Another major development since 1978 has been the vigorous development of American Catholic social thought, most notably in pastoral letters from the American bishops on such crucial subjects as racism, nuclear weapons and the economy. These pastorals make original contributions to the developing tradition, not only in their content but in their increasingly democratic method of preparation and presentation. They have won considerable attention not only within the church but in the larger society as well.

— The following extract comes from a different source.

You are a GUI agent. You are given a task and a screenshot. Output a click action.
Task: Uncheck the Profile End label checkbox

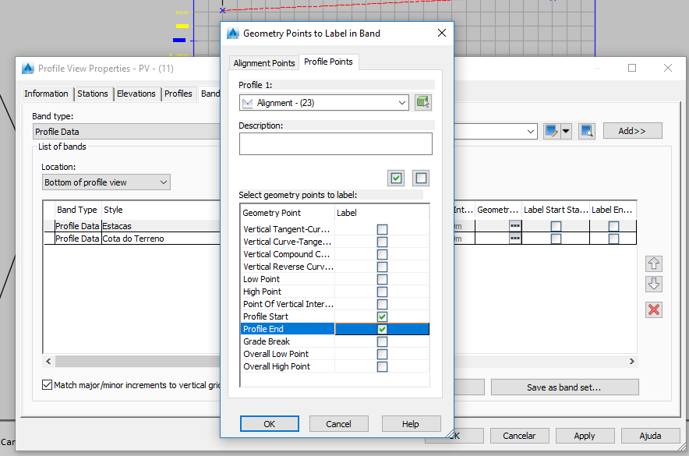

The centennial of Rerum Novarum in 1991 occasioned publication of a new collection of the basic documents, including the last social encyclical of Pope John Paul II, Centesimus Annus, and the major pastorals of the United States bishops. In this new edition, published in 2010, we have added the latest social encyclical by Pope Benedict XVI, while also rectifying the unfortunate omission from the earlier edition of the U.S. bishops' pastoral letter on racism, "Brothers and Sisters to Us."

In selecting documents we have tried to present the central elements of church teaching as well as contemporary appropriation. We have confined ourselves in this text to papal, conciliar, and North American documents, as the Latin American and other global materials are available elsewhere.

The year 1991 marked the one-hundredth anniversary of the publication of Pope Leo XIII' s great encyclical on social questions, Rerum Novarum. Leo's letter initially received only limited attention in the United States, as most educated Catholics, like other Americans, found little serious fault with the nation's economy. Later, during the progressive era of Theodore Roosevelt and Woodrow Wilson, a few Catholic reformers, led by John A. Ryan, drew on the encyclical to encourage Catholic support for social reform. This effort reached its climax with the publication, in the name of the hierarchy, of the quite radical "Bishops' Program of Social Reconstruction" in 1919.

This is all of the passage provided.